WHAT THE TASK REQUIRES
Reproduce the lines of the data below word for word, beginning at the line that has "only [232, 1156]" and stopping after the line that has "This image has width=952, height=1233. Describe". Leave the pictures out of your copy.

===== DATASET CONTENT =====

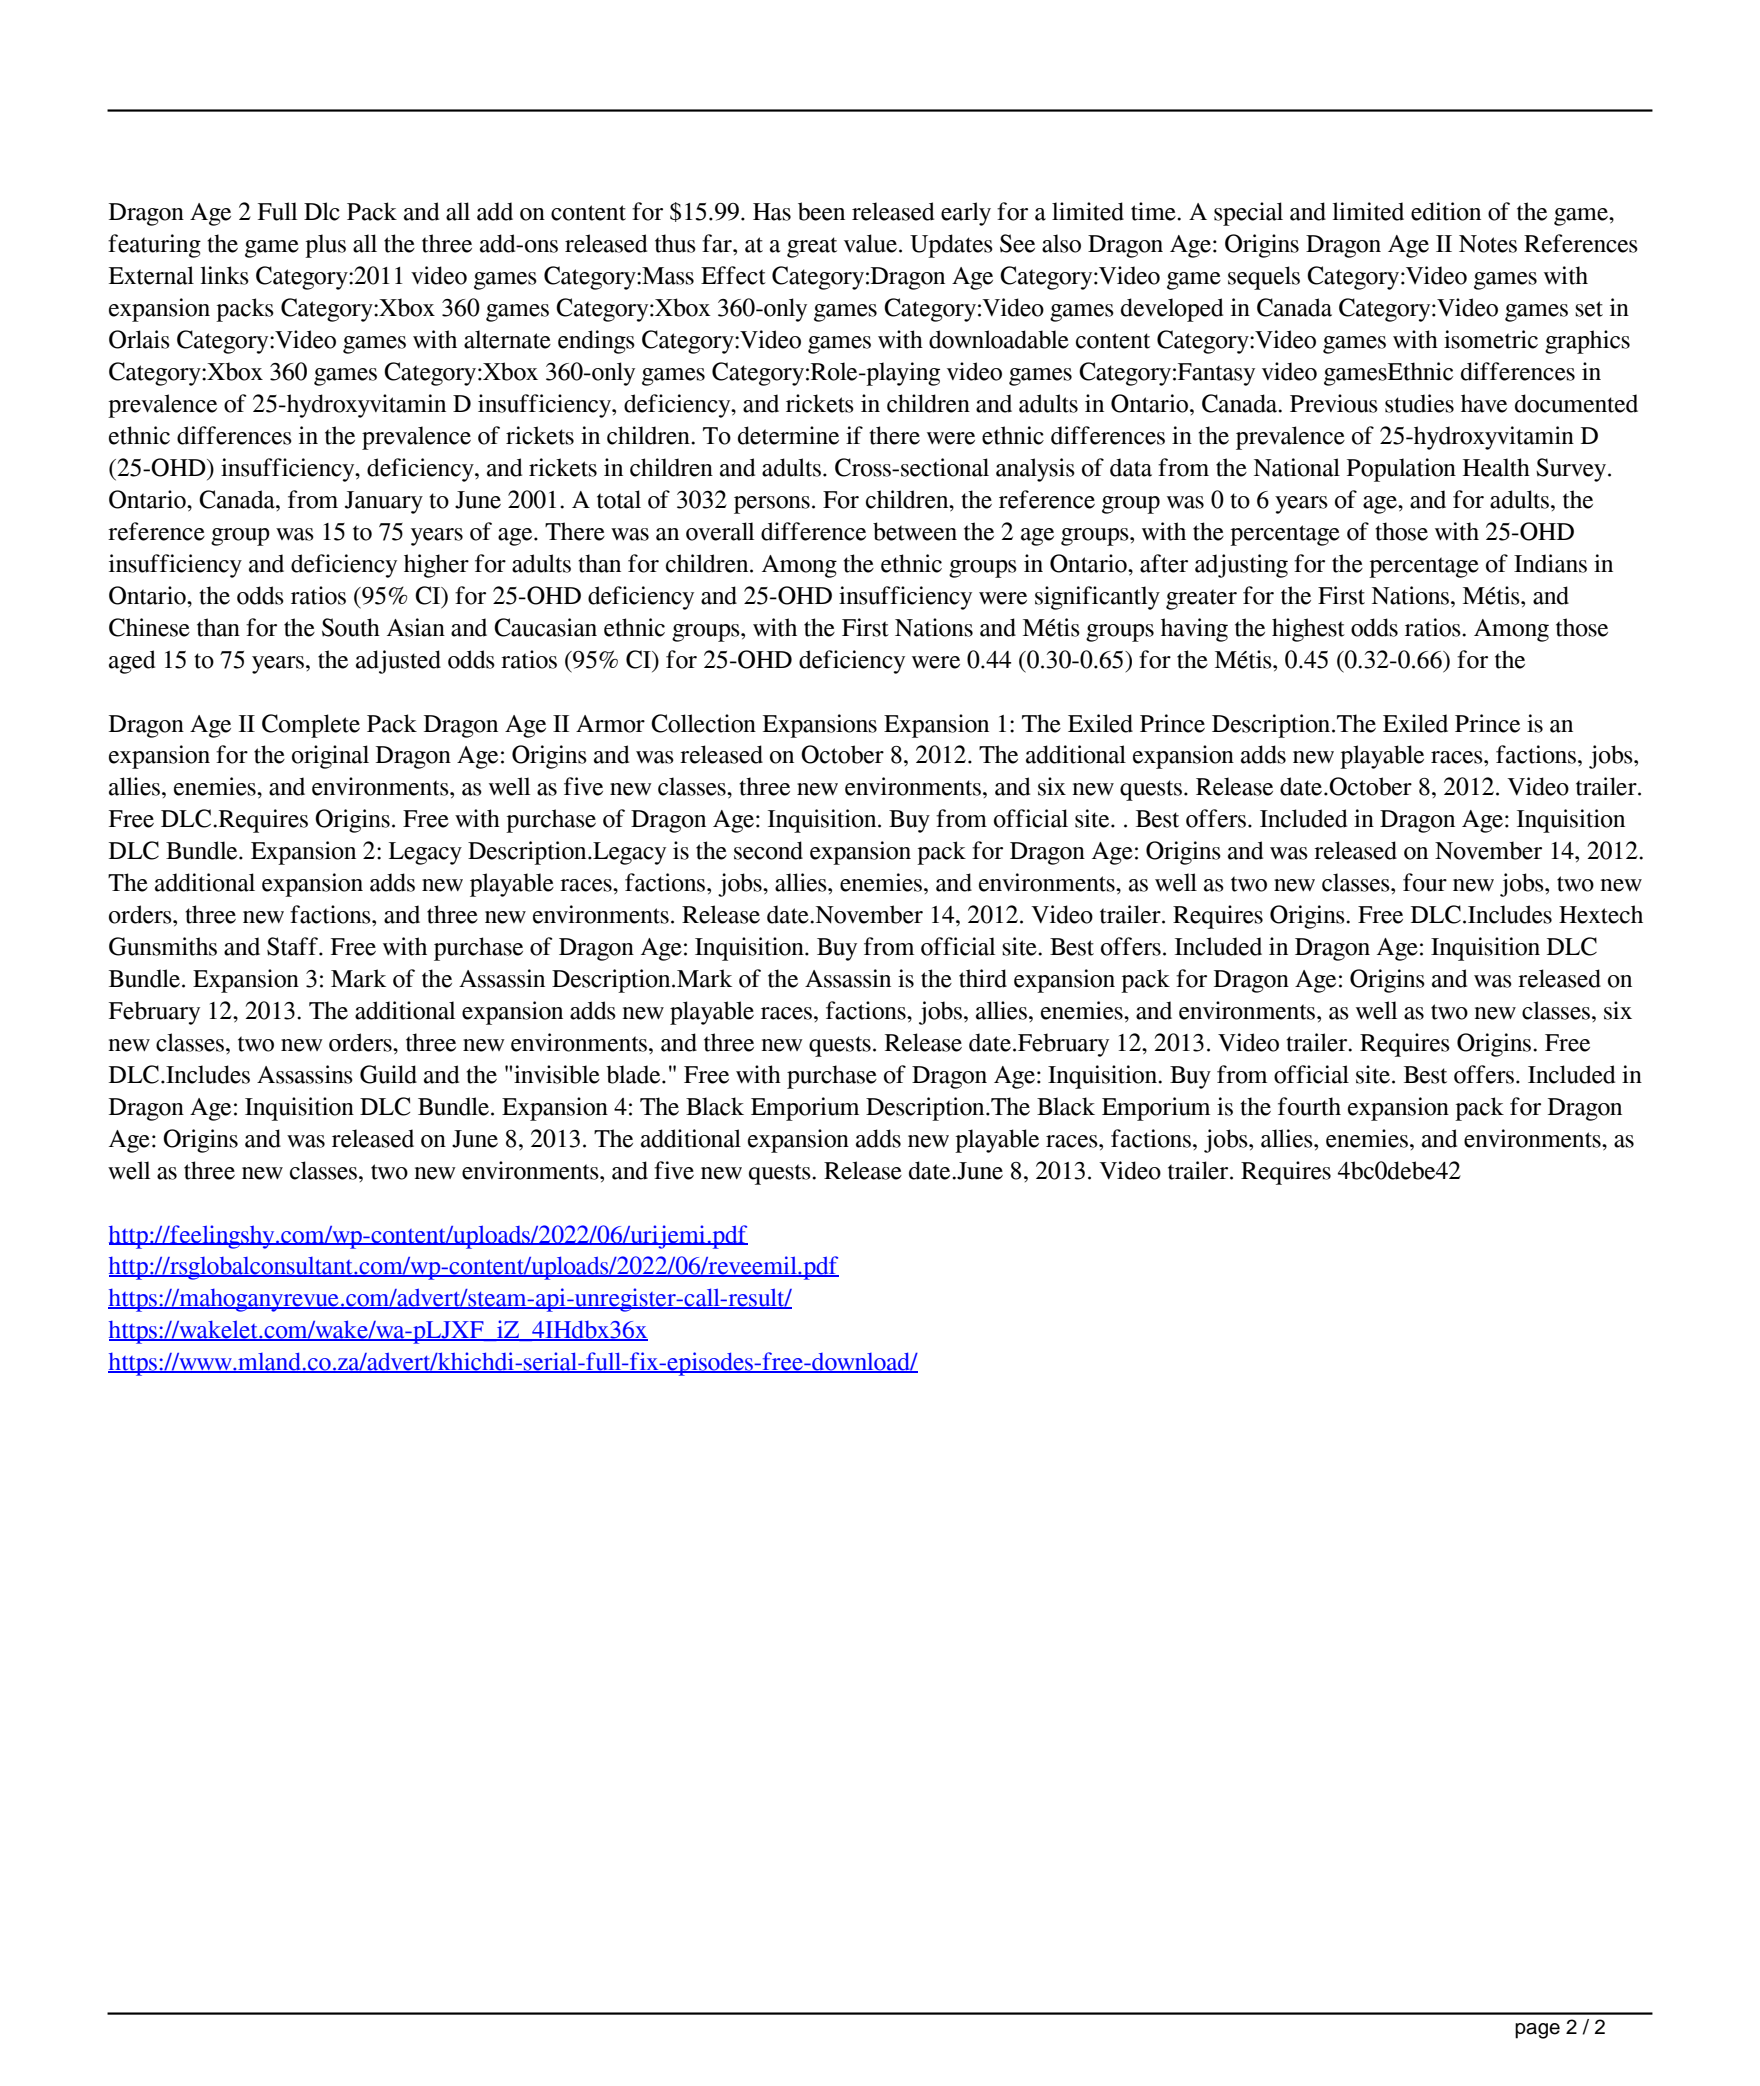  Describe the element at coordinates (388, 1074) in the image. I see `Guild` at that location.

=====
===== DATASET CONTENT =====

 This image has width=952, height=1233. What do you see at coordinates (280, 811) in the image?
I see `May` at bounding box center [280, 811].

=====
===== DATASET CONTENT =====

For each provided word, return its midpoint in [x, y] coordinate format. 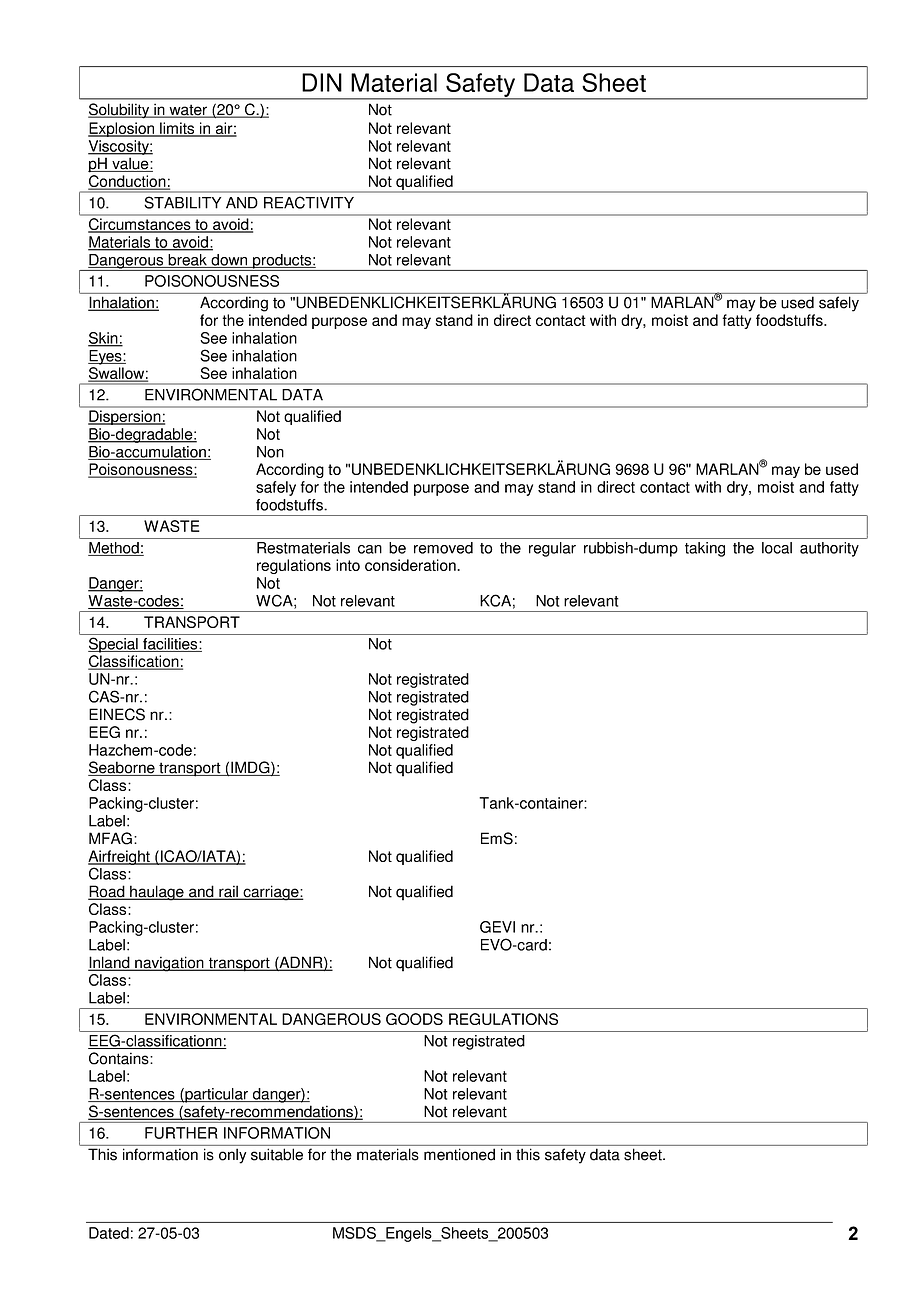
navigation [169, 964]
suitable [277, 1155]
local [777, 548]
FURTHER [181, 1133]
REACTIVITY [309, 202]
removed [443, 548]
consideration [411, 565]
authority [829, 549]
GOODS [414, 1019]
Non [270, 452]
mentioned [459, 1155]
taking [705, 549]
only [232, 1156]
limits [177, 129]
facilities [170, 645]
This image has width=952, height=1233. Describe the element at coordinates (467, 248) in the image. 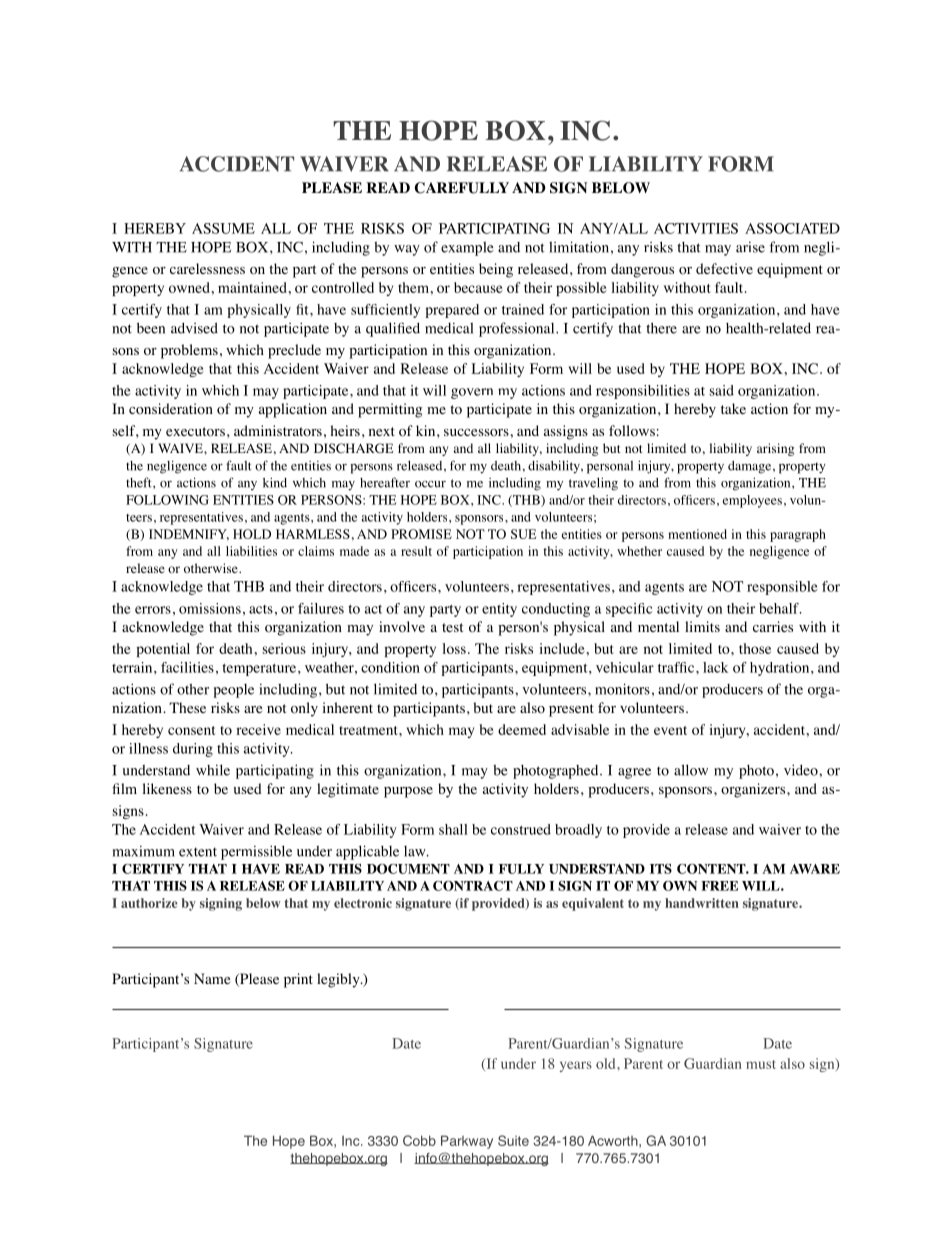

=====

IN RESPONSE
only [232, 1156]
limits [177, 129]
facilities [170, 645]
This image has width=952, height=1233. Describe the element at coordinates (467, 248) in the image. 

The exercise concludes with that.